**ACTIVITY:**
Report every line of the entries that contains the word "will".

=-=-=-=-=

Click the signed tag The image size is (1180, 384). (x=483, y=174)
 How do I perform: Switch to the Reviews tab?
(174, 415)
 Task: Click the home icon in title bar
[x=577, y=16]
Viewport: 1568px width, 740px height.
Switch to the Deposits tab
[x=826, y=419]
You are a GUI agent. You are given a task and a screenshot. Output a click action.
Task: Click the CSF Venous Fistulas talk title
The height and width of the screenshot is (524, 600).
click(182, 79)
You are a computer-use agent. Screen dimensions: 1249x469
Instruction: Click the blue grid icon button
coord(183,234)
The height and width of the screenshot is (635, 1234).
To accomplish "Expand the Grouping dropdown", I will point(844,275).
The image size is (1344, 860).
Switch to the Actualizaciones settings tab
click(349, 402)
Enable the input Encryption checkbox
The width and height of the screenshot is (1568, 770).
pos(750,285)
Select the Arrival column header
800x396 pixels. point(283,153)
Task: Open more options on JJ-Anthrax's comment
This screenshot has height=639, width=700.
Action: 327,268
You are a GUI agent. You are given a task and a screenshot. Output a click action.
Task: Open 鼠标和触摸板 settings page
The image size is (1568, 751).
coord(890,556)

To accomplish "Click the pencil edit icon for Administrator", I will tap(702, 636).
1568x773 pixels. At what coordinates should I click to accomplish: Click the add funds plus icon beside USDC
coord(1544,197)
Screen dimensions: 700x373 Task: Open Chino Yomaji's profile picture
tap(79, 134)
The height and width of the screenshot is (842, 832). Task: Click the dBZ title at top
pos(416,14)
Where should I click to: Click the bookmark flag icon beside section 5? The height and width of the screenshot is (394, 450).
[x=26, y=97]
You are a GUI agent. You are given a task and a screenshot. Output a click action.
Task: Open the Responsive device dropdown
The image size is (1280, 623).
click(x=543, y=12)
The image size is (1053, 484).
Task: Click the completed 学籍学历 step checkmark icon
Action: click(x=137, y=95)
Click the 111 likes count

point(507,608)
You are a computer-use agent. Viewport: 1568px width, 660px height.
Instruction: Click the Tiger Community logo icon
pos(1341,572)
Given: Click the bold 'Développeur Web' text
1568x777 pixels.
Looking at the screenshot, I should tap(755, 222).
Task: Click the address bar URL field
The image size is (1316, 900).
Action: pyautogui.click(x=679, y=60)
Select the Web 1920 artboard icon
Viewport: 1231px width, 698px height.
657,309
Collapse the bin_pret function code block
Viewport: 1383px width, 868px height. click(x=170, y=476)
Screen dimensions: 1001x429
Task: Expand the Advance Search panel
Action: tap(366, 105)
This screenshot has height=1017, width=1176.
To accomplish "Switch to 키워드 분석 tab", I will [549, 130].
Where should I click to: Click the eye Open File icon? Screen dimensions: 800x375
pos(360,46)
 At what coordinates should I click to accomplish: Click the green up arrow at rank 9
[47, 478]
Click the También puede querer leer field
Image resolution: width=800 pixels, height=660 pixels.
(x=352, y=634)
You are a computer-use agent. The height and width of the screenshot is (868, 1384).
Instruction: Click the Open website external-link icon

=-=-=-=-=

**OUTPUT BELOW:**
To accomplish "Expand the Grouping dropdown", I will point(844,275).
To accomplish "Click the pencil edit icon for Administrator", I will tap(702, 636).
To accomplish "Switch to 키워드 분석 tab", I will [549, 130].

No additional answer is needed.